## START Excerpt to read
Research skills for students successfully completing English 101 and 102

Information Literacy Rubric from AAC&U


Resource Analysis

Summary of Thresholds from ARCL Information Literacy

The changes in higher education, coupled with a more complex information “ecosystem”  than the one which existedin the 1990’s, demands new engagement with the concept of information literacy.

Threshold Videos with Quizes from University of Washington

Information Literacy: A New Definition

Information literacy combines a repertoire of abilities, practices, and dispositions focused on expanding one’s understanding of information sources , with new proficiencies in finding, using and analyzing information, scholarship, and data to answer questions, develop new ones, and create new knowledge, through ethical participation in communities of learning and scholarship.

Threshold Concepts

Scholarship is a Conversation

Scholarship is a conversation refers to the idea of sustained discourse within a community of scholars or thinkers, with new insights and discoveries occurring over time as a result of competing perspectives and interpretations.

Research as Inquiry

Research as Inquiry refers to an understanding that research is iterative and depends upon asking increasingly complex questions whose answers develop new questions or lines of inquiry in any field.

Format as Process

Format as Process refers to understanding that the processes of developing information resources originate from different needs, motivations, values, conventions, and practices, and result in different formats, but the underlying questions about value of the information and its potential use are more significant than the physical packaging of the resource.

Authority is Constructed and Contextual

Authority of information resources depends upon their origins, the information need, and the context in which those information resources were created and will be used. Experienced researchers understand that the level of information quality needed for a particular purpose varies, will use various types of evaluative criteria to match that purpose, and will trust the authority of that information with an attitude of informed skepticism, remaining open to new perspectives, additional voices, and changes in schools of thought.

Searching is Strategic

Experts use an overall strategic approach in designing searches, considering and selecting a system to search, and reviewing search results. They understand that searching and locating information involves defining an information need; knowing the universe of possible tools, collections, and repositories that may be useful in locating information; using appropriate search vocabularies and protocols to design specific search strategies or questions for using systems, databases, and other organized collections of knowledge; and refining and adjusting search strategies during the process of investigating the research topic.
## END Excerpt to read
## START Listing
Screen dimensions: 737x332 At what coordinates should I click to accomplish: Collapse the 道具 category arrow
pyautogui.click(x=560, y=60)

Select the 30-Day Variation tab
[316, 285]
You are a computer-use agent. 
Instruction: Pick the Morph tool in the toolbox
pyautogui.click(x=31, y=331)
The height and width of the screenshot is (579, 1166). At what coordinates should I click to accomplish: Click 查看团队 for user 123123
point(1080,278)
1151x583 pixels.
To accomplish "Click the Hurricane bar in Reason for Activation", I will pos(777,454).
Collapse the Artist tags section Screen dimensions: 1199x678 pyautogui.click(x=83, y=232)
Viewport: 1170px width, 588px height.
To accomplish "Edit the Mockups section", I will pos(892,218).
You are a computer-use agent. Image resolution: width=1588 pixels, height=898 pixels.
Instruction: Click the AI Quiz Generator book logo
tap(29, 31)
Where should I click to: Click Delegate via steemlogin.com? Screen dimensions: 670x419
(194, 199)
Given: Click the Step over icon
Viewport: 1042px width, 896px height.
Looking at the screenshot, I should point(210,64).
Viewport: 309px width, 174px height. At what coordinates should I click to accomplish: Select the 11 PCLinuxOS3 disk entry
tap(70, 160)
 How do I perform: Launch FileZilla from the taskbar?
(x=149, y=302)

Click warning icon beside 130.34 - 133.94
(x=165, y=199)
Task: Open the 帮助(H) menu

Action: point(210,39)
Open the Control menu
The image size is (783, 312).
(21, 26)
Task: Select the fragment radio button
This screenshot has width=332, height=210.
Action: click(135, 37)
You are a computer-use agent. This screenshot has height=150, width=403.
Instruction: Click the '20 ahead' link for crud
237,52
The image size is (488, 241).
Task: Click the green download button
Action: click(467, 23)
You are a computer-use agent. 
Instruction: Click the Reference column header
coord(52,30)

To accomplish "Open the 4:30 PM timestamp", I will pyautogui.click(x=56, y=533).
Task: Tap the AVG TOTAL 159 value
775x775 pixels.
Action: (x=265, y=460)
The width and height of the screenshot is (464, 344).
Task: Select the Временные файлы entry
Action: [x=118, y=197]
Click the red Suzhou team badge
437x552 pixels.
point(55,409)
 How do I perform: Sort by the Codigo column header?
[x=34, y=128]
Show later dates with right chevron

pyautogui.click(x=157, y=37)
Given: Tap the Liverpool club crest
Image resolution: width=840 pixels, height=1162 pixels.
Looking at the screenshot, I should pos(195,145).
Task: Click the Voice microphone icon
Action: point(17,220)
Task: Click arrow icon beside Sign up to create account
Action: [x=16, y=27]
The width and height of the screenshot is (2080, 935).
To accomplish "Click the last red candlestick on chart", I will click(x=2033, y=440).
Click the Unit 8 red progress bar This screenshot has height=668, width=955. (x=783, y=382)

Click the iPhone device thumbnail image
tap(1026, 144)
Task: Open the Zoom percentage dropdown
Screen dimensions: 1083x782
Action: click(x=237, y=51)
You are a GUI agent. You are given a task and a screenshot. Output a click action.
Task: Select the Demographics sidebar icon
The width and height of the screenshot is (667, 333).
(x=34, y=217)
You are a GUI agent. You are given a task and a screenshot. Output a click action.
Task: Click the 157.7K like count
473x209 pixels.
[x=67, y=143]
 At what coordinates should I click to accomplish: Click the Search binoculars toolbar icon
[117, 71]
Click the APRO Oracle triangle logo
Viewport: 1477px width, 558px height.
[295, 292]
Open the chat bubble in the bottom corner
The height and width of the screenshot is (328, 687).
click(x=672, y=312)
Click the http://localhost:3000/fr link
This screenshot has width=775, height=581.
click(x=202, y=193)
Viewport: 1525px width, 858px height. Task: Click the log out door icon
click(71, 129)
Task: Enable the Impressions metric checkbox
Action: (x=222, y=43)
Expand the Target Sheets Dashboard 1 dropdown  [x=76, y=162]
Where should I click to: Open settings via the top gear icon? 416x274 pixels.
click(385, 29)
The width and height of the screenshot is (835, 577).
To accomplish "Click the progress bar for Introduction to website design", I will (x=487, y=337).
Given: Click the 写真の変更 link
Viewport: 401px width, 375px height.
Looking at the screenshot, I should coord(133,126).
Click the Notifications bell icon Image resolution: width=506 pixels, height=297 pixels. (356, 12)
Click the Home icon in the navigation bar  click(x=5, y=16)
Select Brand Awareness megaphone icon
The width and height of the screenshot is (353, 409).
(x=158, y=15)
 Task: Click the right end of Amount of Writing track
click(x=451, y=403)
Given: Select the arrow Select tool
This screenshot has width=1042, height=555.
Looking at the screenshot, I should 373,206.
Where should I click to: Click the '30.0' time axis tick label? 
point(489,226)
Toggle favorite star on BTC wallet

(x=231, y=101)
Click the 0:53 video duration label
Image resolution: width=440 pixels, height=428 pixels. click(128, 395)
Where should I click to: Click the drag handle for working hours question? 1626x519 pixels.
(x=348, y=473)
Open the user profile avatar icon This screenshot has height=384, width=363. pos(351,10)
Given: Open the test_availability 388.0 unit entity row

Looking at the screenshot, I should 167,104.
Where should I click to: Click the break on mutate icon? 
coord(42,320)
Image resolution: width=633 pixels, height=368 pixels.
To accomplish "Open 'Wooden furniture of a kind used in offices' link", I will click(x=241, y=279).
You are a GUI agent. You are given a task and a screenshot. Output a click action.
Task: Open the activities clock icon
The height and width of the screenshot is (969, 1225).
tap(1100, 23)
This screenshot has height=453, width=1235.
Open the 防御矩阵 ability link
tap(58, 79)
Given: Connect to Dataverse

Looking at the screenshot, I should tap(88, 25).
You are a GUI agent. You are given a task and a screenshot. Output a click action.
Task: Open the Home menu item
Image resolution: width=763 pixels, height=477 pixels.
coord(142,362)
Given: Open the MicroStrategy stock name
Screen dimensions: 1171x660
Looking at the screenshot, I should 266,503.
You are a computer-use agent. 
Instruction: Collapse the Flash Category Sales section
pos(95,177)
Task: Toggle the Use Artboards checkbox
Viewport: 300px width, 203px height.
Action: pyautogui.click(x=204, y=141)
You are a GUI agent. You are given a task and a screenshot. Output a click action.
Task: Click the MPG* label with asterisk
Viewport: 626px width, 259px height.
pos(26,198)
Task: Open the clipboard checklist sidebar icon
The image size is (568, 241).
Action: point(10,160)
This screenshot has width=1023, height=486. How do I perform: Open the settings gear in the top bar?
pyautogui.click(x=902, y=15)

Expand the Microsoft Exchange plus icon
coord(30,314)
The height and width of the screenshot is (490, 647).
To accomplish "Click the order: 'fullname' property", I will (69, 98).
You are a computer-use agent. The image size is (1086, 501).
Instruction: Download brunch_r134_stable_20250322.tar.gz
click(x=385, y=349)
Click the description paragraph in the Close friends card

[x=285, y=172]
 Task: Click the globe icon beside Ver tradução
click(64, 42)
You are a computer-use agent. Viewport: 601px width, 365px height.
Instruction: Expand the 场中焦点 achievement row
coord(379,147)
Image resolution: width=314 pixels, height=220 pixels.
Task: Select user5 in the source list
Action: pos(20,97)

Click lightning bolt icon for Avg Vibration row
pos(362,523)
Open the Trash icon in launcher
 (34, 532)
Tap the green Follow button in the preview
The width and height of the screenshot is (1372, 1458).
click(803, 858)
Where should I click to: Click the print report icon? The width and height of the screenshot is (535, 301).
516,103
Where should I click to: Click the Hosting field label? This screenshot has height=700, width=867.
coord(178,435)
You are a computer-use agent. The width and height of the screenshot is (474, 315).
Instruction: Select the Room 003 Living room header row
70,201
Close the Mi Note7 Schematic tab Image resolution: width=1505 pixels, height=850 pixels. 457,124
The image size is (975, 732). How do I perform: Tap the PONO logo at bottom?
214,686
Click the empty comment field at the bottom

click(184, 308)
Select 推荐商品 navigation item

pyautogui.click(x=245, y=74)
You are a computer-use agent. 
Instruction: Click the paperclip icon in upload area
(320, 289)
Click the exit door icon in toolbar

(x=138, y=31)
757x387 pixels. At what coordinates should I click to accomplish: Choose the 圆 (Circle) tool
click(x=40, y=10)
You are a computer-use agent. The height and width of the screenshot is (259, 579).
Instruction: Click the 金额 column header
## END Listing
Task directions:
Return the full information literacy text given above, reproducing it word for word without alteration.

Written reply:
Research skills for students successfully completing English 101 and 102

Information Literacy Rubric from AAC&U


Resource Analysis

Summary of Thresholds from ARCL Information Literacy

The changes in higher education, coupled with a more complex information “ecosystem”  than the one which existedin the 1990’s, demands new engagement with the concept of information literacy.

Threshold Videos with Quizes from University of Washington

Information Literacy: A New Definition

Information literacy combines a repertoire of abilities, practices, and dispositions focused on expanding one’s understanding of information sources , with new proficiencies in finding, using and analyzing information, scholarship, and data to answer questions, develop new ones, and create new knowledge, through ethical participation in communities of learning and scholarship.

Threshold Concepts

Scholarship is a Conversation

Scholarship is a conversation refers to the idea of sustained discourse within a community of scholars or thinkers, with new insights and discoveries occurring over time as a result of competing perspectives and interpretations.

Research as Inquiry

Research as Inquiry refers to an understanding that research is iterative and depends upon asking increasingly complex questions whose answers develop new questions or lines of inquiry in any field.

Format as Process

Format as Process refers to understanding that the processes of developing information resources originate from different needs, motivations, values, conventions, and practices, and result in different formats, but the underlying questions about value of the information and its potential use are more significant than the physical packaging of the resource.

Authority is Constructed and Contextual

Authority of information resources depends upon their origins, the information need, and the context in which those information resources were created and will be used. Experienced researchers understand that the level of information quality needed for a particular purpose varies, will use various types of evaluative criteria to match that purpose, and will trust the authority of that information with an attitude of informed skepticism, remaining open to new perspectives, additional voices, and changes in schools of thought.

Searching is Strategic

Experts use an overall strategic approach in designing searches, considering and selecting a system to search, and reviewing search results. They understand that searching and locating information involves defining an information need; knowing the universe of possible tools, collections, and repositories that may be useful in locating information; using appropriate search vocabularies and protocols to design specific search strategies or questions for using systems, databases, and other organized collections of knowledge; and refining and adjusting search strategies during the process of investigating the research topic.